The memorandum asks for: “1. Establishment of an international curatorship for the Holy Places throughout Palestine, to be discharged by a U.N. commission composed of representatives of the Catholic, Greek Orthodox, Jewish, Moslem and Protestant faiths; 2. Establishment of two zones in the Jerusalem area–a Jewish zone, comprising those sections in which Jews now live, to be integrated with the Jewish state, and an Arab zone, comprising the areas in which Arabs now live, to be integrated with an Arab state.”

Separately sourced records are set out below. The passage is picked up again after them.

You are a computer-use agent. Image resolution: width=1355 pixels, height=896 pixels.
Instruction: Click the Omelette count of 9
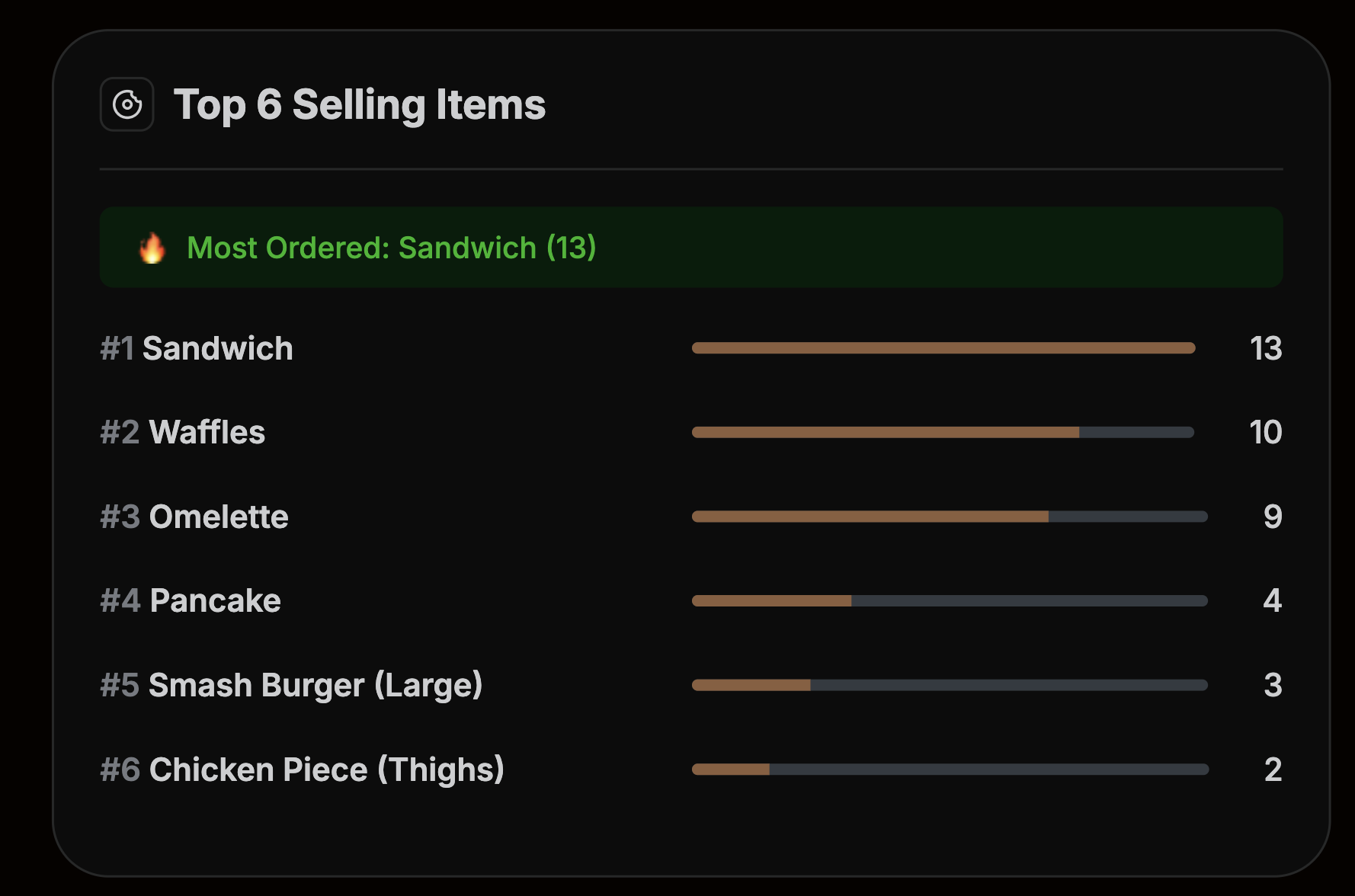[1273, 517]
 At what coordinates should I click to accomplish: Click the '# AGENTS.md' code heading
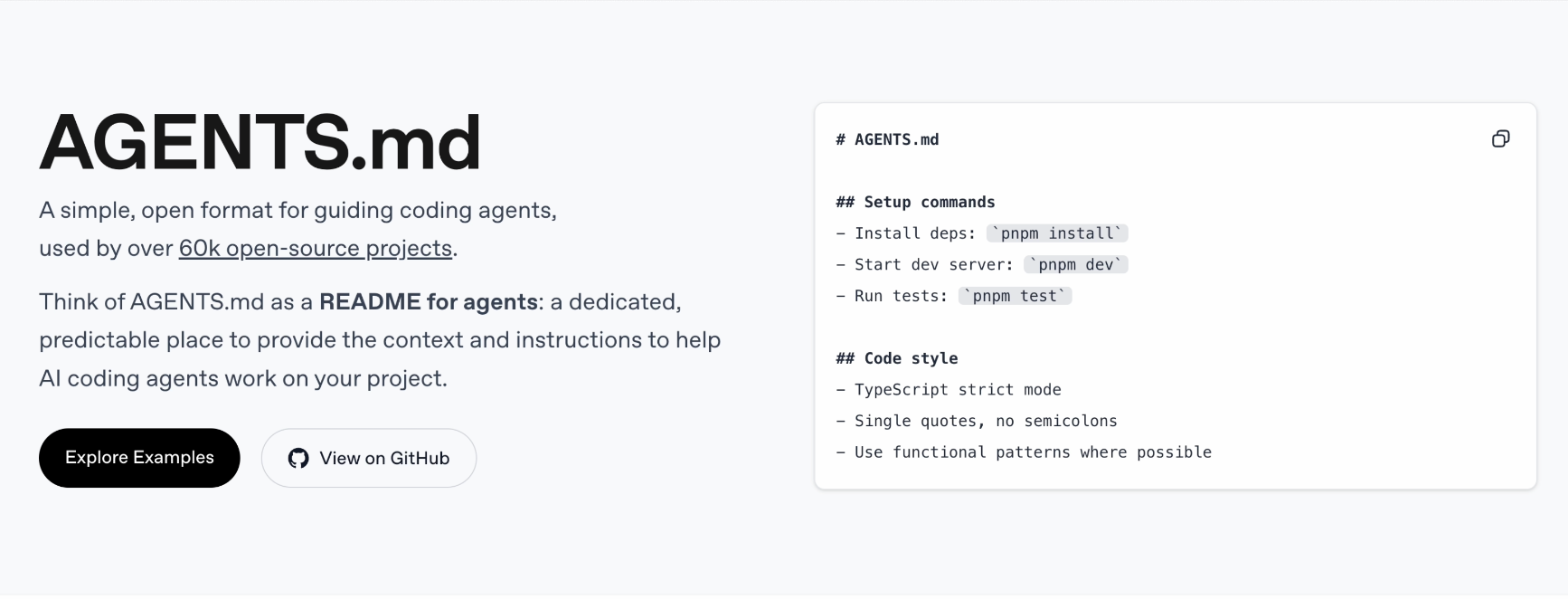887,140
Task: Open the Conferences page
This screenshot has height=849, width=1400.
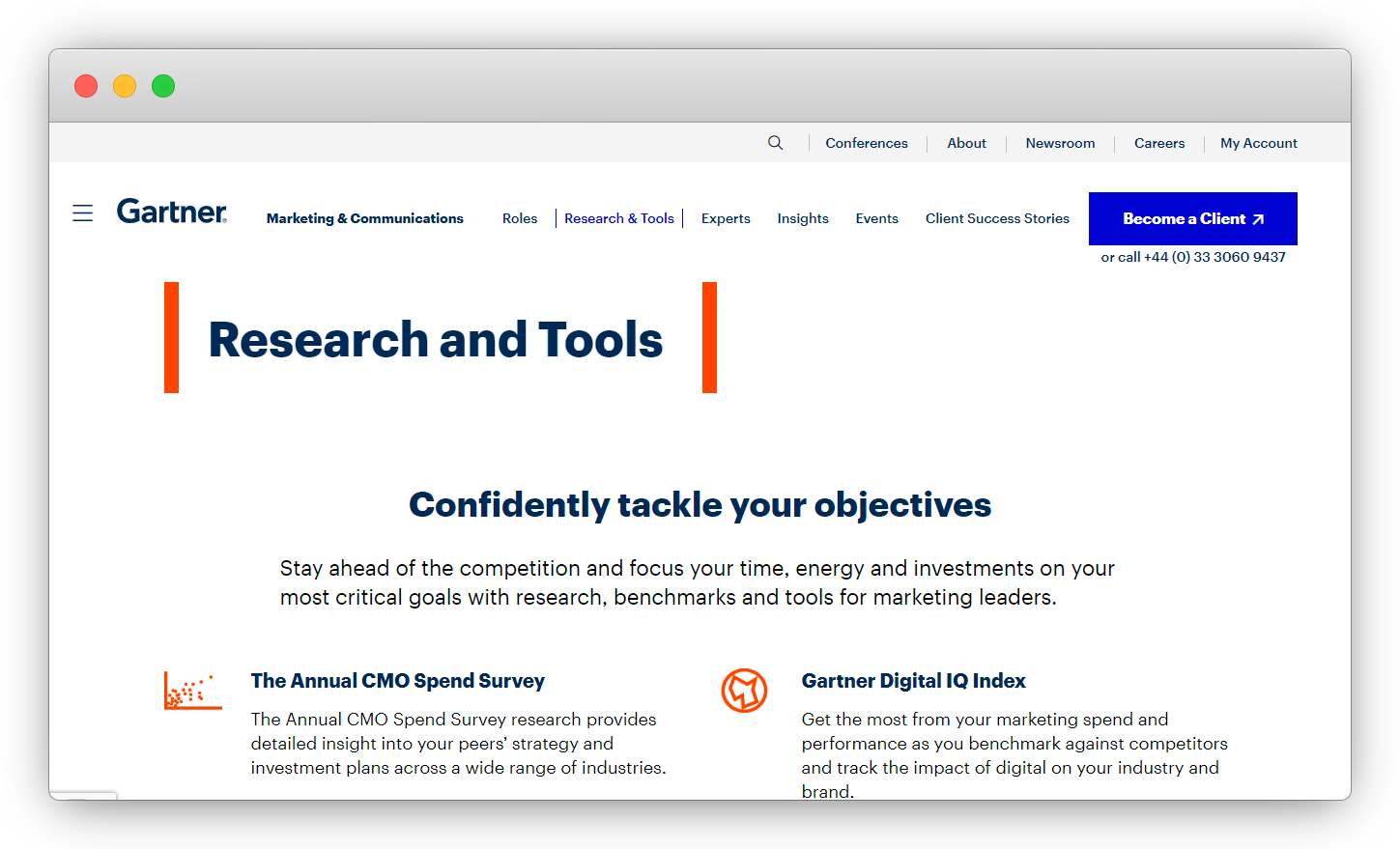Action: coord(866,142)
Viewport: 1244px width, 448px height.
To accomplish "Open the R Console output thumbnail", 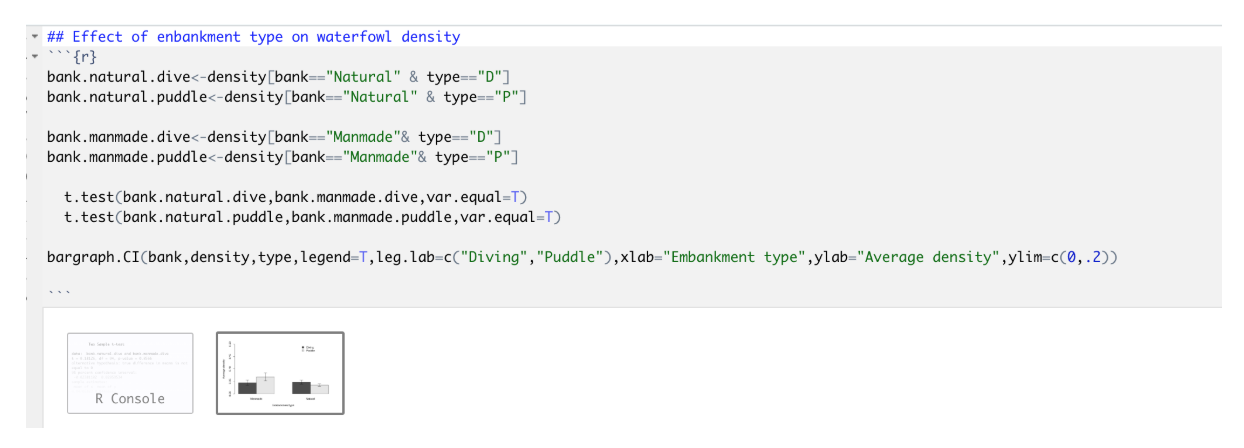I will click(130, 373).
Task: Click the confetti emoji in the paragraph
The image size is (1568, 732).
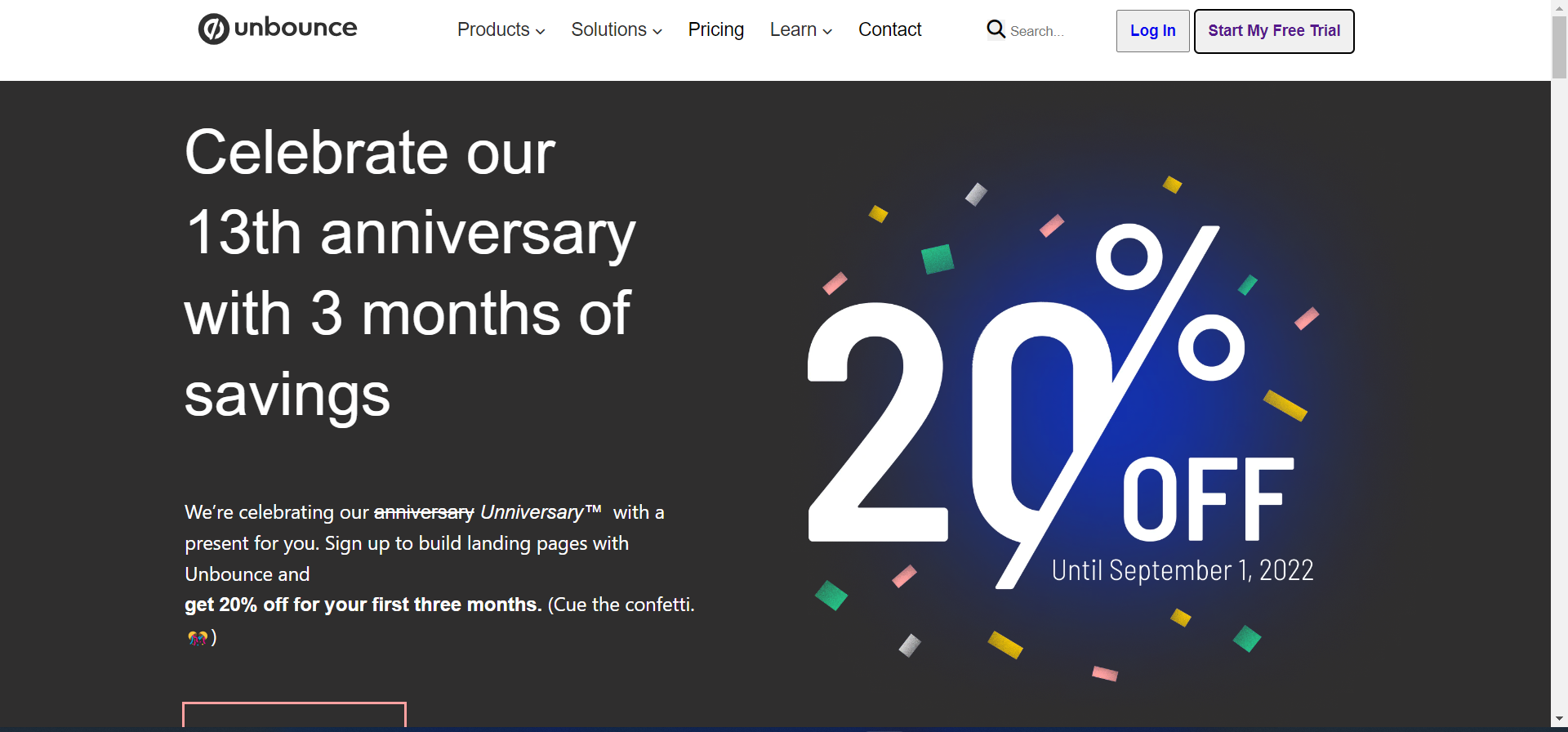Action: pyautogui.click(x=197, y=638)
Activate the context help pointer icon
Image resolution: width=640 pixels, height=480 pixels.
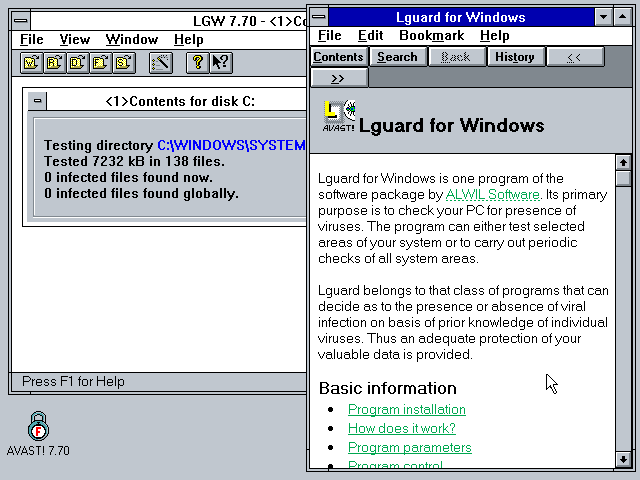(220, 63)
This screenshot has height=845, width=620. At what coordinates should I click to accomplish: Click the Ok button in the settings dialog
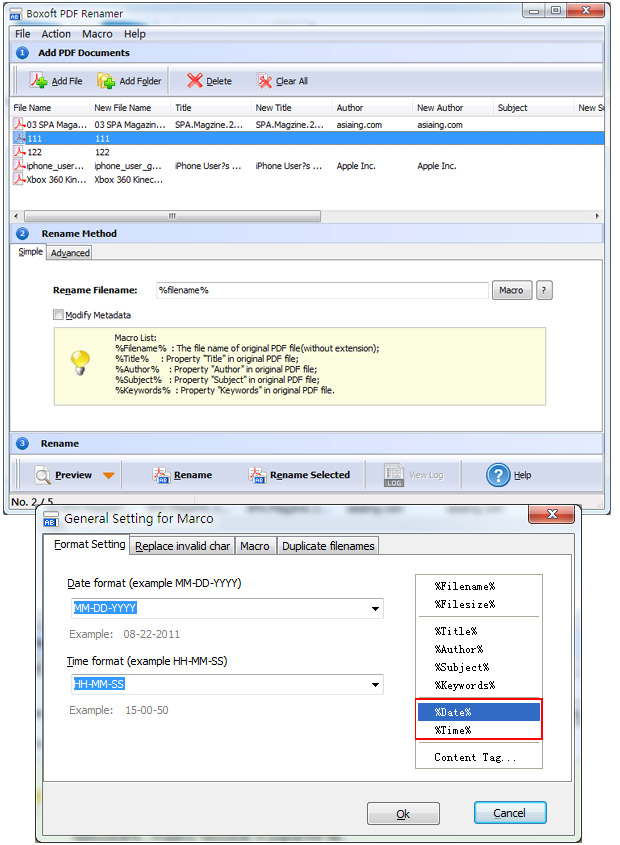point(403,813)
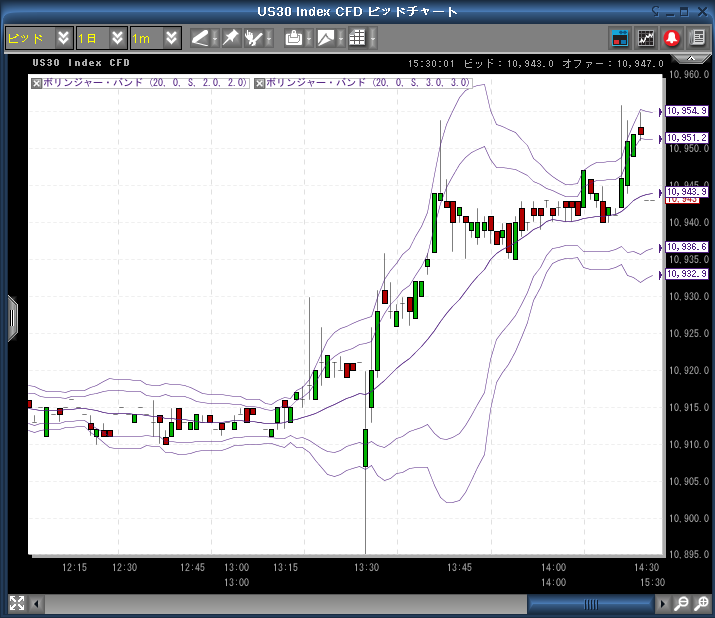
Task: Open the list document icon at toolbar right
Action: coord(696,38)
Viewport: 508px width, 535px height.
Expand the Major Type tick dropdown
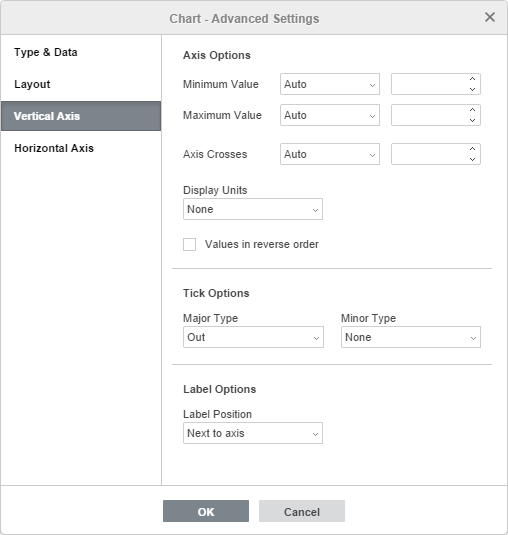pyautogui.click(x=253, y=337)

The proposal urges formation of a police unit to be attached to the commission, which would be responsible to the U.N. Security Council. The joint memorandum–which criticized the Conciliation Commission plan on the ground that it “does not protect the Holy Places, does not serve the interests of the people inhabiting the area and does not advance peace”–was signed by the following:

Dr. Henry A. Atkinson, secretary, Church Peace Union; Rev. Dr. Donald B. Cloward, executive secretary, Northern Baptist Convention; Bartley C. Crum, former member of the Anglo-American Committee of Inquiry on Palestine; Rev. Dale DeWitt, regional director, middle Atlantic states, Unitarian Association; Dr. Frederick May Eliot, president, American Unitarian Association; William Emerson, president, American Association for United Nations; Rt. Rev. Henry W. Hobson, Episcopal Bishop of Southern Ohio; Freda Kirchway, president, Nation Associates; Dr. Arthur Cushman McGiffert, president, Chicago Theological Seminary; Rt. Rev. Norman B. Nash, Episcopal Bishop of Massachusetts; Reinhold Neibuhr, professor of Christian Ethics. Union Theological Seminary; Very Rev. G. Bromley Oxnam, Methodist Bishop, New York; James G. Patton, president, Farmers Educational and Cooperative Union; Dr. Curtis W. Reese, dean, Abraham Lincolm Center; Walter Reuther, president, United Automobile Workers of America.